SET EXERCISE: Reproduce the lines from the one containing "You are a computer-use" up to and including the one containing "pyautogui.click(x=701, y=390)", adding 47 to each coordinate in their answers and leaving out the pictures. Give only those lines.

SUPPLIED DATA:
--- begin ---
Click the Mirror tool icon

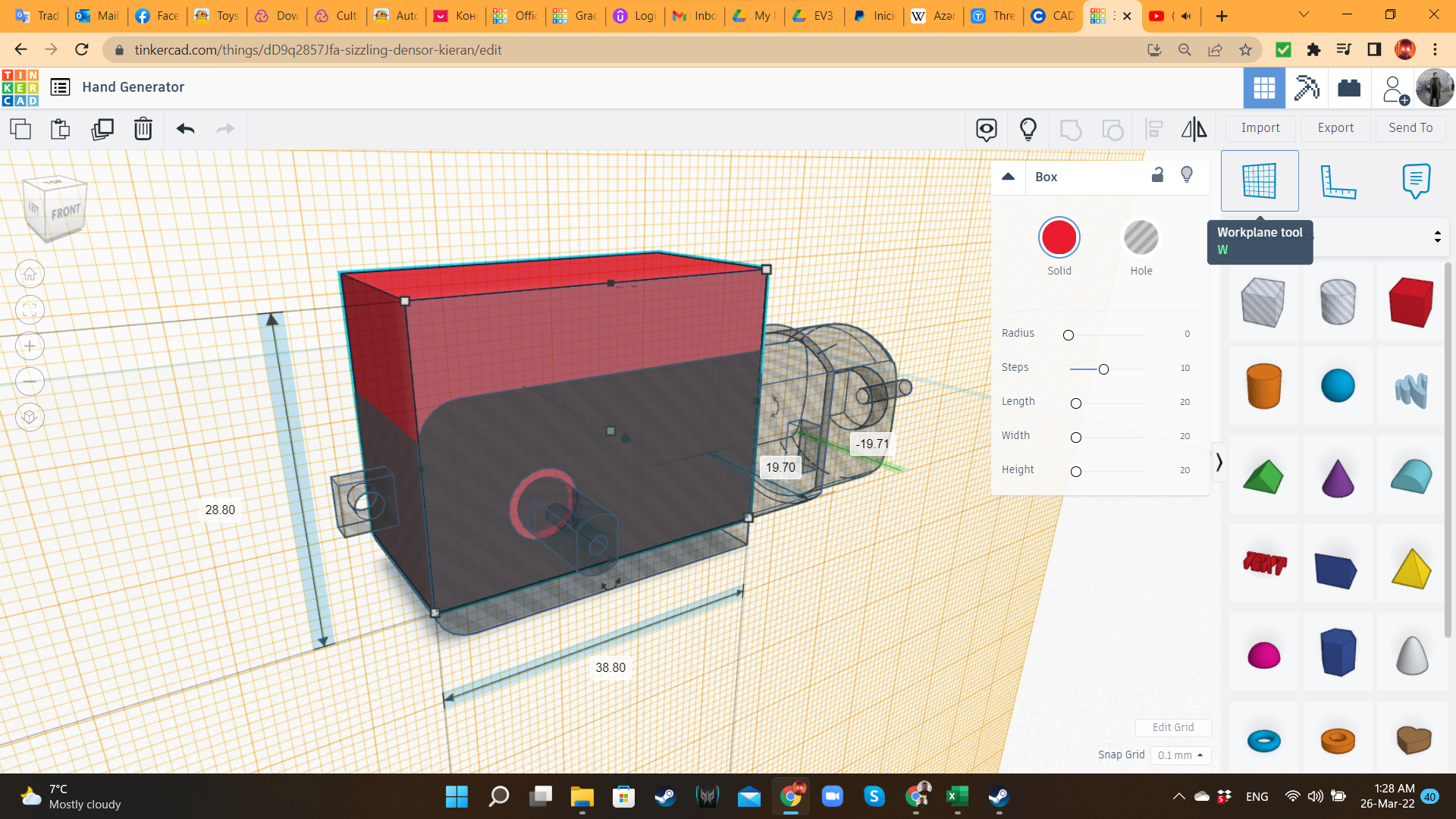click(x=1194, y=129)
--- end ---
--- begin ---
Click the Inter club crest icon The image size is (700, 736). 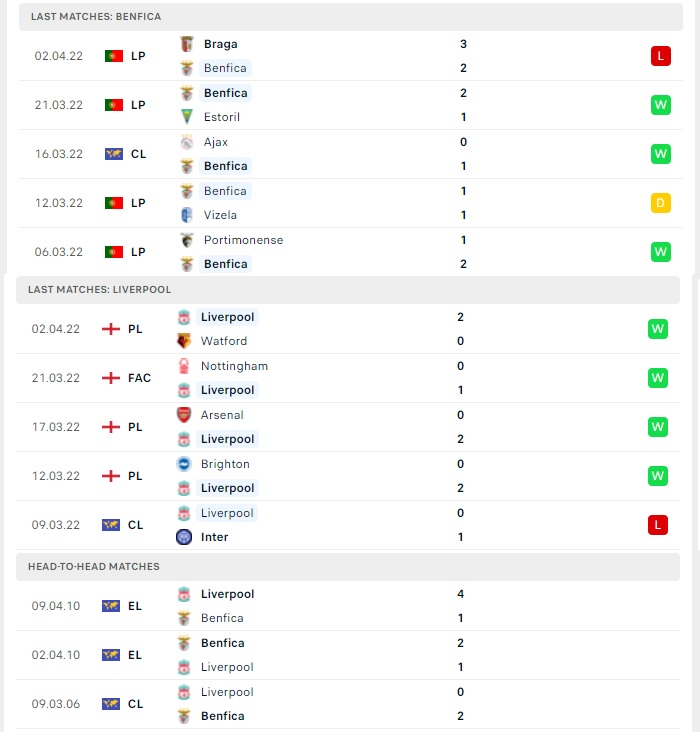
--- end ---
--- begin ---
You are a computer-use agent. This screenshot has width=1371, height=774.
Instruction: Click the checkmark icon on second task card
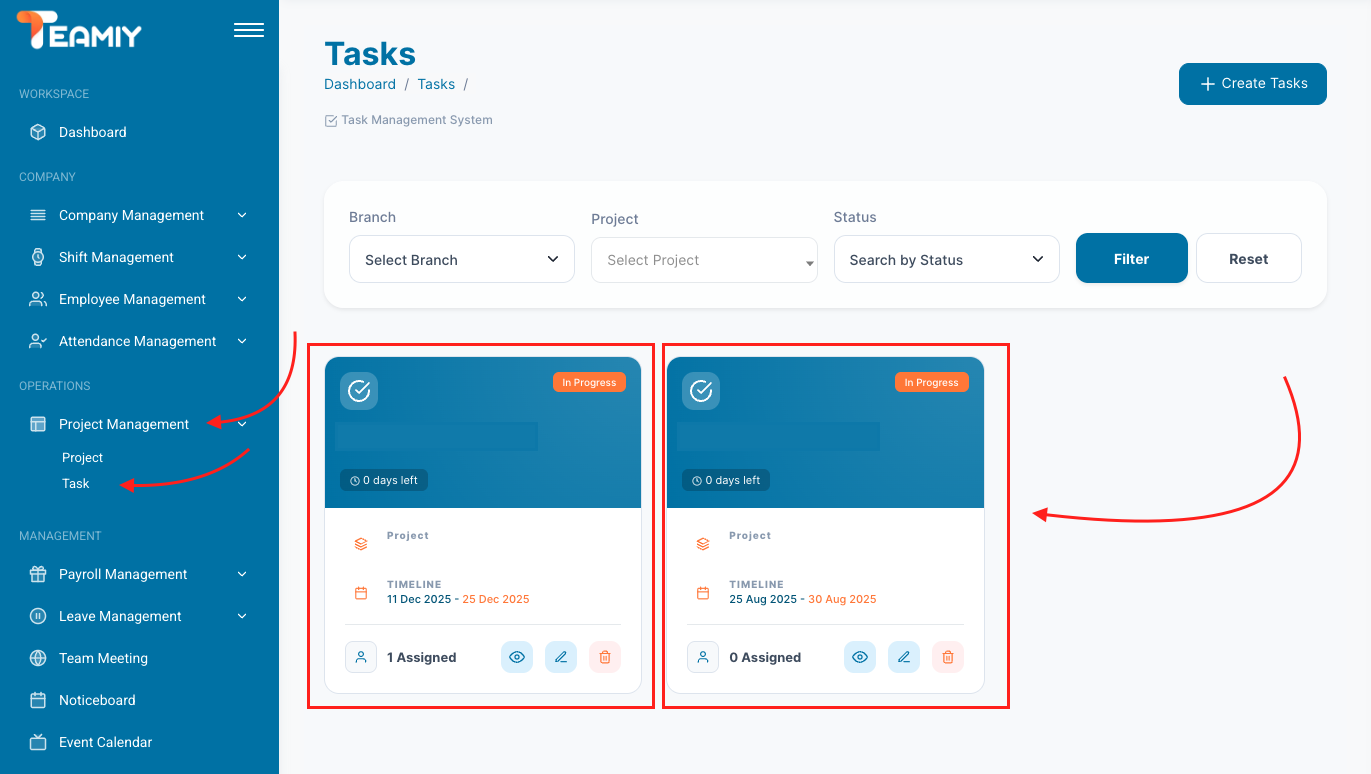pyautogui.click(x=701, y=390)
--- end ---
RESULT FOR THIS TASK:
You are a computer-use agent. This screenshot has width=1371, height=774.
Instruction: Click the checkmark icon on second task card
pyautogui.click(x=748, y=437)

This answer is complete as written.